Lame. [He sticks out his tongue, but okay what if he just starts playing the opening for Christmas Conga?] You're lucky I actually know the music for this.
[That actually gets him to laugh a little so the next line's a little jumbled.]
As we do the Christmas Conga. [There's a pause.] I'm not saying "bonga" on repeat. [Mostly because he can't even say it the first time without cracking up.]
I will bonga you right back, babe. [ what does that even MEAN, dave. (it probably means shoving snow down john's shirt if he shoves dave into the snow ever) ] The old white tree still looks good - and Grandma's angels got me thinkin' -
Don't even start. [Don't shove snow in his shirt wtf. But he grins at Dave first before he glances back at Natalie, apparently still getting into it as they play along.]

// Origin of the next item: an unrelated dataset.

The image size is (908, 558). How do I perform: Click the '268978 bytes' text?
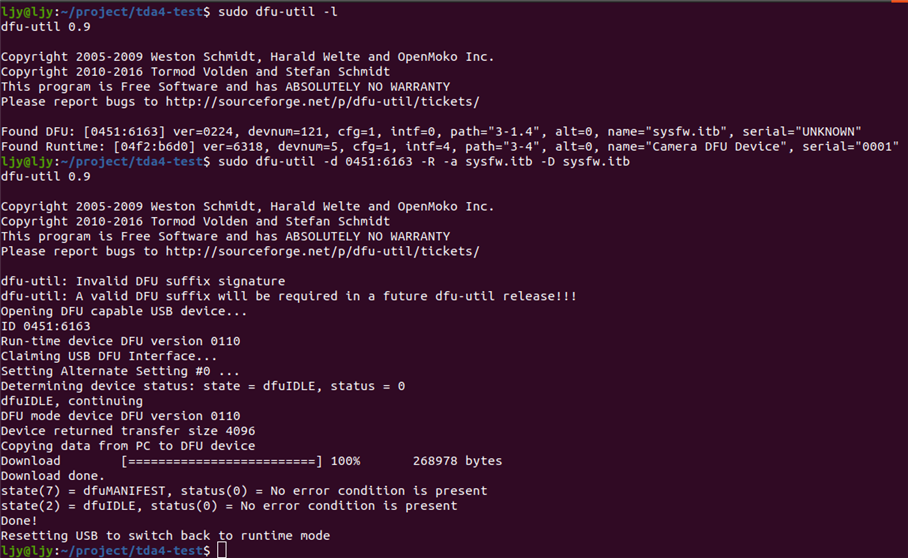point(457,461)
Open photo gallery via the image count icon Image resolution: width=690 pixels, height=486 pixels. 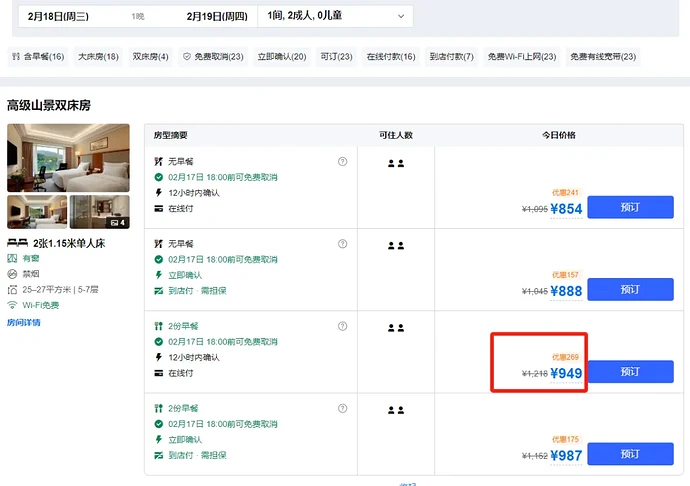[x=117, y=222]
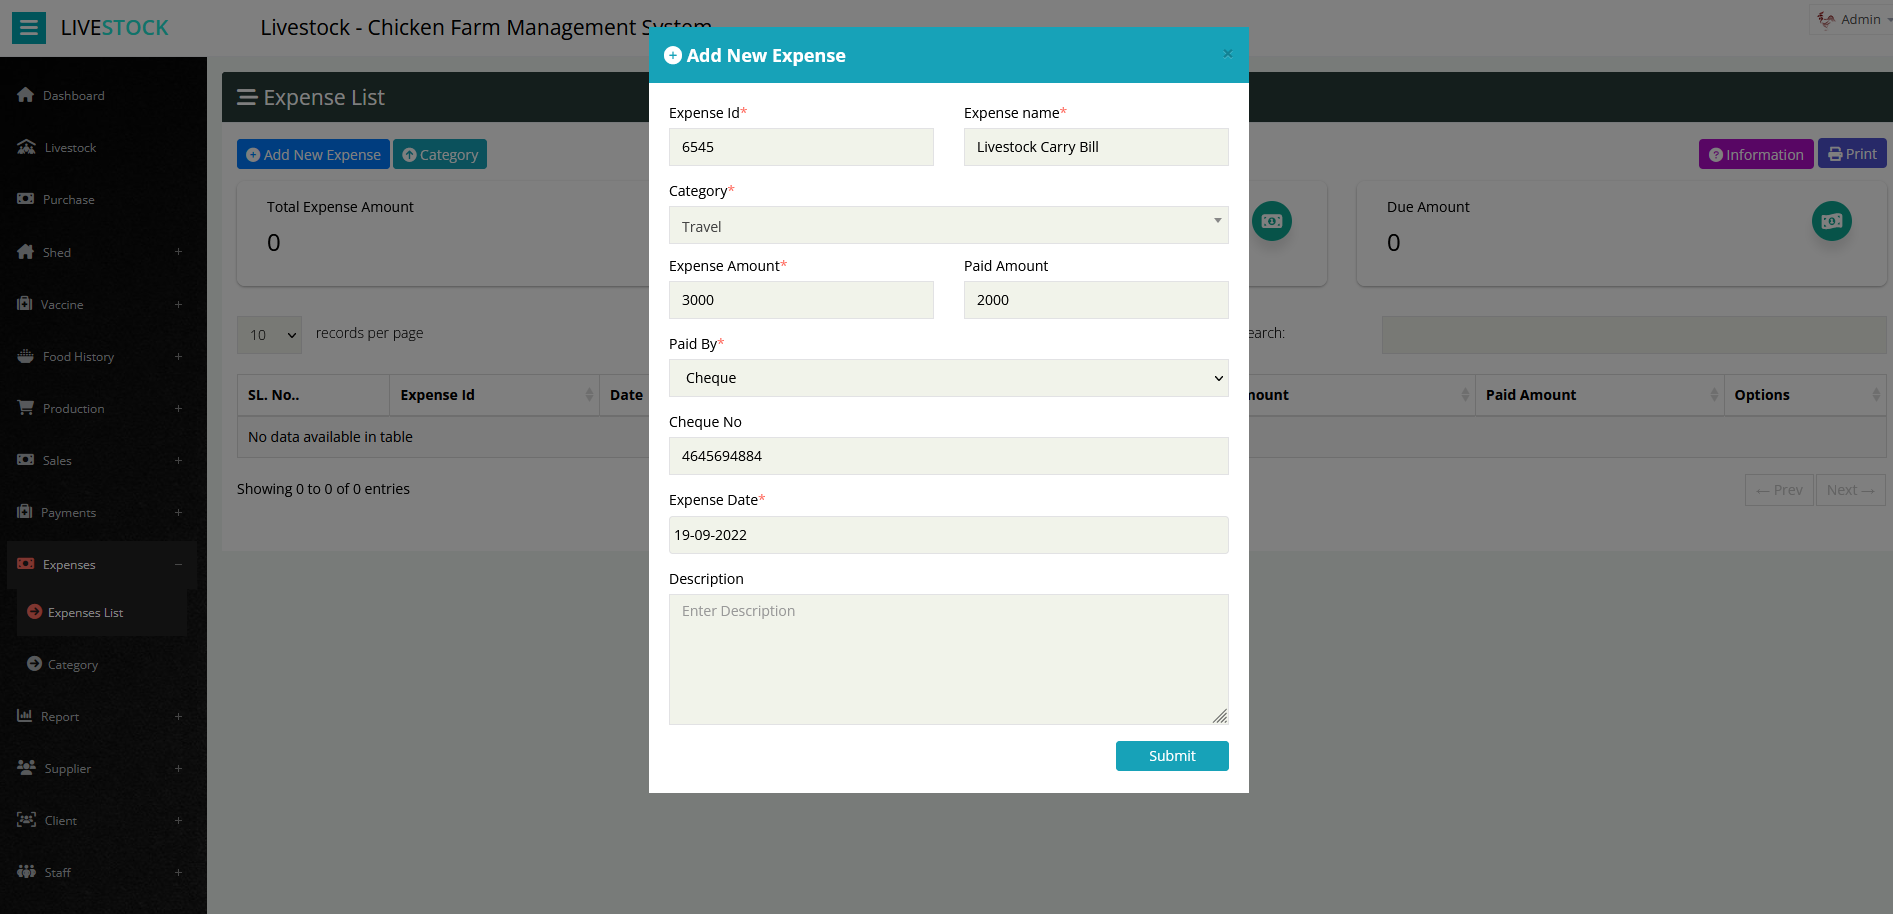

String up the new lights, brighten the cold nights, and get those baubles blinking...
Hey, do you think this counts as caroling even though my partner changed?
Christmas euphemisms are surprisingly easy? [ sounding ABSOLUTELY DELIGHTED and totally losing track of the song to discuss this very important topic. ] Although really you can make most things into euphemisms if you say 'em right and master eyebrow waggles or like, looks. Like, deck her halls? Jingle his bells. Jolly those hollies.
[ he will apparently go on listing all of these if not stopped. ]
[INTERNAL SHRIEKING INTENSIFYING? This was easier when he wasn't sort of dumbly affectionate toward Dave Strider and he's playing...but there's a tiny smile as the wind harmlessly picks up and blows a bit of snow in Natalie's direction. Nobody can prove it was him, goodbye. Snow would blow toward Dave but instead he's using his foot to push at him while he plays.]
He used "his bells will get jingled" on Yu yesterday after devolving into talking about Christmas BDSM. And just because it's a euphemism for him...what the hell is a bonga anyway?
[ also he just nudges john's foot back with his own. ]
Wanna make this a not-so-silent night? [ stop ] Also I maintain my stance that caroling is holiday BDSM and a Bonga is a musician or a made up word. Like, literally there is a musician of that name. Last name, but.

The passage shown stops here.